Salah satu implementasi dilakukan melalui Fuel Terminal Boyolali lewat program TPS 3R Resik di Desa Butuh. Fasilitas ini mampu mengelola hingga 480 ton sampah per tahun yang berasal dari 310 kepala keluarga dan 115 pelaku usaha, sekaligus menghasilkan nilai ekonomi sekitar Rp36 juta per tahun.

Selain itu, Pertamina Patra Niaga membina 15 bank sampah yang mengembangkan budidaya maggot sebagai solusi pengolahan sampah organik. Program ini menghasilkan produk turunan seperti kompos, eco-enzyme, dan pakan ternak serta membuka peluang usaha bagi masyarakat.
Program pemberdayaan juga dijalankan melalui Kampung Pesisir Berdaya oleh Fuel Terminal Medan melalui Bank Sampah Horas Bah. Program tersebut mampu mengumpulkan hingga 10 ton sampah per tahun dengan dampak ekonomi sekitar Rp1,925 juta per bulan.

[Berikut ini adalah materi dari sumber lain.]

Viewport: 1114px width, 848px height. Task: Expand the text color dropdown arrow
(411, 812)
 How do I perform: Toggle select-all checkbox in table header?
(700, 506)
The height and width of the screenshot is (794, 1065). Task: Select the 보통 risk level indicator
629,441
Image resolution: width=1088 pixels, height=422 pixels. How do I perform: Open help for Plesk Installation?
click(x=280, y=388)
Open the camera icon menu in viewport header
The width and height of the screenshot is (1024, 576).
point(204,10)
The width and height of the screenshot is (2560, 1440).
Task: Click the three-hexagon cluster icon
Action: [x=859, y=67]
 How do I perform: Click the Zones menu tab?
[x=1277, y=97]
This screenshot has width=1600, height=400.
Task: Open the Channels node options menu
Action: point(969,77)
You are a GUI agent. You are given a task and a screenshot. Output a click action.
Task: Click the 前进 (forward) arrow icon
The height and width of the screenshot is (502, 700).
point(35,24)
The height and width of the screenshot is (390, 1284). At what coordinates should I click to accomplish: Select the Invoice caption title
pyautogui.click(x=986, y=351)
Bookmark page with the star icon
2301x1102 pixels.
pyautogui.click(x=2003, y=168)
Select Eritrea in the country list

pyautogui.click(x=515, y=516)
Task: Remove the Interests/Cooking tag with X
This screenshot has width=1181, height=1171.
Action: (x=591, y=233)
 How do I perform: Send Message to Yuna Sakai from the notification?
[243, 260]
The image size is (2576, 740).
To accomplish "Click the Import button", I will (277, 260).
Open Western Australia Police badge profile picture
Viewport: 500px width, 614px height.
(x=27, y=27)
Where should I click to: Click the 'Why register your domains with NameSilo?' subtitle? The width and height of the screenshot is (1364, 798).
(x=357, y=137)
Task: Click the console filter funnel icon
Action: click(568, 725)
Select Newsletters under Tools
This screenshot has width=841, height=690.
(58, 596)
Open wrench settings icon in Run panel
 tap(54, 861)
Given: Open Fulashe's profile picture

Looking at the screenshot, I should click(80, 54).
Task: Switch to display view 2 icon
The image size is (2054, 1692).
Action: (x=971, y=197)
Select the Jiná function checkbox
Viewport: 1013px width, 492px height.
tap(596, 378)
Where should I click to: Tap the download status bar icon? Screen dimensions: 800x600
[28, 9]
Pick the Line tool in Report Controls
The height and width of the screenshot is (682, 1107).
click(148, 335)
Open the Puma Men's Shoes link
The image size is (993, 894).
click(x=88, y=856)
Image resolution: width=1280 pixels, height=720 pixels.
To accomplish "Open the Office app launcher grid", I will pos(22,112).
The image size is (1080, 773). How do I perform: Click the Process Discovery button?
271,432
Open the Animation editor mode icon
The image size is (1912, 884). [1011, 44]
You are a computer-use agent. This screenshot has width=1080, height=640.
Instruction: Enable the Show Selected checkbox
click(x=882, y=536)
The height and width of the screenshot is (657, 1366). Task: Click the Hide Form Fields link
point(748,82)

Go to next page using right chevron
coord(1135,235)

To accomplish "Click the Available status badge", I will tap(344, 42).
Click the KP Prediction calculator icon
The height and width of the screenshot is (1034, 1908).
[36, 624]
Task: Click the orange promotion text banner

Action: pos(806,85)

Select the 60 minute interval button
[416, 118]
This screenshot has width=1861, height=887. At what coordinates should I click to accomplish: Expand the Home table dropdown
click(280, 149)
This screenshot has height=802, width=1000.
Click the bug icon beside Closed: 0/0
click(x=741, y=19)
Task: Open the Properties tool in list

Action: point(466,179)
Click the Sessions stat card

Ketua Kelompok Bank Sampah Horas Bah, Dian Syahputra, mengatakan keterlibatan masyarakat menjadi kunci keberhasilan pengelolaan lingkungan secara berkelanjutan.
“Perubahan tidak datang dari satu orang, tetapi dari keberanian untuk bergerak bersama,” ujarnya.
Atas implementasi tersebut, sejumlah program pengelolaan sampah Pertamina Patra Niaga kini menjadi kandidat PROPER Emas dari Kementerian Lingkungan Hidup dan Kehutanan.